__What this task involves__: Stopping at the line that holds "Hore (74, 2147)", repeat the lines below exactly, starting from the very first and including that final line.
Supplied data below:
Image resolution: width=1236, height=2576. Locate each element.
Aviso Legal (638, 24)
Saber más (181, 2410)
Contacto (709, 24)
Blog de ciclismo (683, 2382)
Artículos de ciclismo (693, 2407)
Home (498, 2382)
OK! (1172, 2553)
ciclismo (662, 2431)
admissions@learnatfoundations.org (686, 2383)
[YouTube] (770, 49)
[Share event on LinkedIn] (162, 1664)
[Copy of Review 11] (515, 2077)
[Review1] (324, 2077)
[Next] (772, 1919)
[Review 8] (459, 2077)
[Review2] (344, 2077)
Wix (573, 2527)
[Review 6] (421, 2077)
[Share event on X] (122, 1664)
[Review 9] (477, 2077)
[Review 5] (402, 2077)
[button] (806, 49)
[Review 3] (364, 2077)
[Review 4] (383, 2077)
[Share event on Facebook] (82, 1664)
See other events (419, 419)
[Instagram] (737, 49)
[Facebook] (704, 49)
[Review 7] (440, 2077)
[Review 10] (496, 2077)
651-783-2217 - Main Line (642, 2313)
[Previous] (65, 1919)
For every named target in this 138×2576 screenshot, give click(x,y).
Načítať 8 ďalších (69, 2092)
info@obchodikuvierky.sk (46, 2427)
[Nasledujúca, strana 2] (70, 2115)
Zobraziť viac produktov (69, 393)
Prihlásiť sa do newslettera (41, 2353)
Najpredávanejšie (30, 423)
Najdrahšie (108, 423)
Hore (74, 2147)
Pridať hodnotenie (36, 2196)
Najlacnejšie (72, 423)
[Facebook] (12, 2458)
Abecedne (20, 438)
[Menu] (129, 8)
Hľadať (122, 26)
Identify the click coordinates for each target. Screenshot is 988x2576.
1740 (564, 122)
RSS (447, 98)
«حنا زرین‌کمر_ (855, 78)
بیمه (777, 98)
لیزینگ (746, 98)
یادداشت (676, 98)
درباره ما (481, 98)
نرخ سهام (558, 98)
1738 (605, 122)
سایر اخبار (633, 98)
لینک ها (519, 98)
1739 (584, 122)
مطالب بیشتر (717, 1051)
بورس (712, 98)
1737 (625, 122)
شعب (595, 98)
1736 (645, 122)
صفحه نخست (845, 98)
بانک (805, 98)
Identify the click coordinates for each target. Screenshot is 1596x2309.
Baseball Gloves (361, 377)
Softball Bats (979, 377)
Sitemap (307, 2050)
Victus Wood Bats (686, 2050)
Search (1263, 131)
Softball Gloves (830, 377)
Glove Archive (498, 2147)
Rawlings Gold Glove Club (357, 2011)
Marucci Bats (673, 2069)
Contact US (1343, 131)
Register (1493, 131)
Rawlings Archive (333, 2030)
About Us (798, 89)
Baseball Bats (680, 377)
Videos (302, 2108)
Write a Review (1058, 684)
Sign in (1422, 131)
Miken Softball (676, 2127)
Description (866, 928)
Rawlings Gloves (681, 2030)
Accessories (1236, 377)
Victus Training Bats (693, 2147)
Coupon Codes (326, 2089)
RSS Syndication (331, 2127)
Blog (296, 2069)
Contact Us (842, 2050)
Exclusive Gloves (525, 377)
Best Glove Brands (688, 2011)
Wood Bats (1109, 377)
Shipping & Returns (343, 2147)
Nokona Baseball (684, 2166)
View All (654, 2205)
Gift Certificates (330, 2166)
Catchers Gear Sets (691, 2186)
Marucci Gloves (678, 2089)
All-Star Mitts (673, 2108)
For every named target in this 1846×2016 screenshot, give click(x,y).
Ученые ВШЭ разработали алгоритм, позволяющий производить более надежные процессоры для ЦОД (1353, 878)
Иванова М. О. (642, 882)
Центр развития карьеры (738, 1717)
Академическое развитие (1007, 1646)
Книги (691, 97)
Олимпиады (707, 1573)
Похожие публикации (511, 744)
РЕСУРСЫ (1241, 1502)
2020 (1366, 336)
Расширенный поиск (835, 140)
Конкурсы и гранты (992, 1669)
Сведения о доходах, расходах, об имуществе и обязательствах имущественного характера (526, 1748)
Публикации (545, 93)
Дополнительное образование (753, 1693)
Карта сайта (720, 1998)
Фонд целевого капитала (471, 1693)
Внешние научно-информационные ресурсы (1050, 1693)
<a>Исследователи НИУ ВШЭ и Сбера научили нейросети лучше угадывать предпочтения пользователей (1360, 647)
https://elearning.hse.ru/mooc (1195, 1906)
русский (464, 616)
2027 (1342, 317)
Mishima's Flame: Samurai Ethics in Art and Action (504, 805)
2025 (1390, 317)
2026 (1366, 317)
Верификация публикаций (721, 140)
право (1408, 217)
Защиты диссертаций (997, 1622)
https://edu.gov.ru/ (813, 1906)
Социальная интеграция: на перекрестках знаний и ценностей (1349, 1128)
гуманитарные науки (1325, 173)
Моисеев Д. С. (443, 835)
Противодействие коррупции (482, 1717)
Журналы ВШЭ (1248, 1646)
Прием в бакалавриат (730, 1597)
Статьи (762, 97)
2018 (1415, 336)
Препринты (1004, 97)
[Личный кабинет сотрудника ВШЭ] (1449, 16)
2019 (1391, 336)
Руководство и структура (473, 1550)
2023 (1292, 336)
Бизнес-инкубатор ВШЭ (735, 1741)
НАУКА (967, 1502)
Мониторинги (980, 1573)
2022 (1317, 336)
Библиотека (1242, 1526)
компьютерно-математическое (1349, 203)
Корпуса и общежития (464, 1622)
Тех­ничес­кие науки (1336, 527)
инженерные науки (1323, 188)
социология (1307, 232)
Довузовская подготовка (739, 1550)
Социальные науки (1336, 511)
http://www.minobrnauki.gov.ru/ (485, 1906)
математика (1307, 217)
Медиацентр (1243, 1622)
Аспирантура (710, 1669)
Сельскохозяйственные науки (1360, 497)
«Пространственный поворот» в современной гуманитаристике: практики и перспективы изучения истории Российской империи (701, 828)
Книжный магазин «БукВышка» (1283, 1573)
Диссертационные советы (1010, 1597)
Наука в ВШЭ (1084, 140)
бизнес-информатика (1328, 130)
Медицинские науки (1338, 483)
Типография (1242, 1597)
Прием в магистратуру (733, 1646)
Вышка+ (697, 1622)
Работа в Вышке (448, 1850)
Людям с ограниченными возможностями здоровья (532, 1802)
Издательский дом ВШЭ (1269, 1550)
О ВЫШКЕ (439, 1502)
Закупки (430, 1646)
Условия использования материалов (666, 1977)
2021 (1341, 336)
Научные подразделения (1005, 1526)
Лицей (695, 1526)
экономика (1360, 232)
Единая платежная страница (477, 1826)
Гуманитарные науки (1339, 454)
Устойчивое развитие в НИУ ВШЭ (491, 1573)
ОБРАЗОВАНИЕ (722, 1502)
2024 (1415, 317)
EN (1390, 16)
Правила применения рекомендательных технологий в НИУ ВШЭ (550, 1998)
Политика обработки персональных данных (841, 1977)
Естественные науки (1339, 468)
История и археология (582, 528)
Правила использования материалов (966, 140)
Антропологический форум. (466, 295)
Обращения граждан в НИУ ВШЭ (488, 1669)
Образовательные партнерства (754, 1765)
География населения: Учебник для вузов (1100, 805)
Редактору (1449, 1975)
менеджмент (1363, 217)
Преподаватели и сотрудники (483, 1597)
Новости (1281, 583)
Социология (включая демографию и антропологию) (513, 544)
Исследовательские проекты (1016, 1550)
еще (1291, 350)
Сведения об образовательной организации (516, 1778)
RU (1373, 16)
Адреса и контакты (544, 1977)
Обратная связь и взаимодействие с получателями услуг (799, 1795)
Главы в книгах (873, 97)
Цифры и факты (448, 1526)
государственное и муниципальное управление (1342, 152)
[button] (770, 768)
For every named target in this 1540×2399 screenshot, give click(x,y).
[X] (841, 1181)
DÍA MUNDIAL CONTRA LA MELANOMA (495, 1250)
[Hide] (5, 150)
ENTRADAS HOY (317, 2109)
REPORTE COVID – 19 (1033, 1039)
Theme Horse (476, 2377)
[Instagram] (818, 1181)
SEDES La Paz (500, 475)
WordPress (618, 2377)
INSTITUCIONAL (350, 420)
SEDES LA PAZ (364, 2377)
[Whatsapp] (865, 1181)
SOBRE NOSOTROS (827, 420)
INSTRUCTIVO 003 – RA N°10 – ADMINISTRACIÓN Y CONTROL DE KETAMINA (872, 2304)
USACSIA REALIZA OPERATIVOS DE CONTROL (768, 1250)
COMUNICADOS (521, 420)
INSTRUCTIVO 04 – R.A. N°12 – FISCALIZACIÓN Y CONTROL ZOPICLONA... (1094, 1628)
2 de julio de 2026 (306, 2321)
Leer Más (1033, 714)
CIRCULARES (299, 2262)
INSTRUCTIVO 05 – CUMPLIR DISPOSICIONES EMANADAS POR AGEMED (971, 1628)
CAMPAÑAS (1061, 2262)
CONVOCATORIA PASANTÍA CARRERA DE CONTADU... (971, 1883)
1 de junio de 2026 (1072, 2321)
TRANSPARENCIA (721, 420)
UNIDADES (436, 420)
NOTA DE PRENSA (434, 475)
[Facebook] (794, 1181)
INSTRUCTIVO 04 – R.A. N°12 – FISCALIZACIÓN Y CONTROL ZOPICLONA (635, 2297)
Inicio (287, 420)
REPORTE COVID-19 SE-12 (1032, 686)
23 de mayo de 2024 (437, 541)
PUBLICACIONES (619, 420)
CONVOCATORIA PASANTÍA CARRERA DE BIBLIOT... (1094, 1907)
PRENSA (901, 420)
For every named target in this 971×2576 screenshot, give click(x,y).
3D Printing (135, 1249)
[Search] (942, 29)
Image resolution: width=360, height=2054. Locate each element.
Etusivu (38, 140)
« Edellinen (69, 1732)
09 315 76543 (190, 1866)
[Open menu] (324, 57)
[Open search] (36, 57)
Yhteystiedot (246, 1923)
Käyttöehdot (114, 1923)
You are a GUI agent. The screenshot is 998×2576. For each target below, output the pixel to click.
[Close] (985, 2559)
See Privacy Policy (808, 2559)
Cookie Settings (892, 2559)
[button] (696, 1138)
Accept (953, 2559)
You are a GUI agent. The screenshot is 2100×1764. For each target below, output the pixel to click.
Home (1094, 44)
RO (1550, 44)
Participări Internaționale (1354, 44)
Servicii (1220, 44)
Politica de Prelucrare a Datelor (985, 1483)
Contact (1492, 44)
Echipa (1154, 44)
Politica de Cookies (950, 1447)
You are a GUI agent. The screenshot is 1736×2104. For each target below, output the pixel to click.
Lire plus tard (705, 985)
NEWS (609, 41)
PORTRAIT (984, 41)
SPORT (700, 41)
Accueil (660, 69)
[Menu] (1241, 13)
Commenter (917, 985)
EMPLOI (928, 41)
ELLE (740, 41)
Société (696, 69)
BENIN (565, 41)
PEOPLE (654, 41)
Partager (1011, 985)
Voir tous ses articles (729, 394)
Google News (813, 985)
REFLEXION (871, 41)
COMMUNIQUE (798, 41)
End of Supplied data.
__Your response__:
Image resolution: width=1236, height=2576. Locate each element.
Aviso Legal (638, 24)
Saber más (181, 2410)
Contacto (709, 24)
Blog de ciclismo (683, 2382)
Artículos de ciclismo (693, 2407)
Home (498, 2382)
OK! (1172, 2553)
ciclismo (662, 2431)
admissions@learnatfoundations.org (686, 2383)
[YouTube] (770, 49)
[Share event on LinkedIn] (162, 1664)
[Copy of Review 11] (515, 2077)
[Review1] (324, 2077)
[Next] (772, 1919)
[Review 8] (459, 2077)
[Review2] (344, 2077)
Wix (573, 2527)
[Review 6] (421, 2077)
[Share event on X] (122, 1664)
[Review 9] (477, 2077)
[Review 5] (402, 2077)
[button] (806, 49)
[Review 3] (364, 2077)
[Review 4] (383, 2077)
[Share event on Facebook] (82, 1664)
See other events (419, 419)
[Instagram] (737, 49)
[Facebook] (704, 49)
[Review 7] (440, 2077)
[Review 10] (496, 2077)
651-783-2217 - Main Line (642, 2313)
[Previous] (65, 1919)
For every named target in this 138×2576 screenshot, give click(x,y).
Načítať 8 ďalších (69, 2092)
info@obchodikuvierky.sk (46, 2427)
[Nasledujúca, strana 2] (70, 2115)
Zobraziť viac produktov (69, 393)
Prihlásiť sa do newslettera (41, 2353)
Najpredávanejšie (30, 423)
Najdrahšie (108, 423)
Hore (74, 2147)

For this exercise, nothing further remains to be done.